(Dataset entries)

☆ ☆ ☆ ☆

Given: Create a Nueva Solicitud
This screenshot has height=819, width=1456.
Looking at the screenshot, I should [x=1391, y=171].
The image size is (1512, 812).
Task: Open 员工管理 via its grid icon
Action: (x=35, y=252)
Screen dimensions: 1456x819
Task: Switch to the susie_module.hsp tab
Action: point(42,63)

☆ ☆ ☆ ☆

Prompt ->
Word for word, write out each of the records above.

Task response ->
Given: Create a Nueva Solicitud
This screenshot has height=819, width=1456.
Looking at the screenshot, I should [x=1391, y=171].
The image size is (1512, 812).
Task: Open 员工管理 via its grid icon
Action: (x=35, y=252)
Screen dimensions: 1456x819
Task: Switch to the susie_module.hsp tab
Action: point(42,63)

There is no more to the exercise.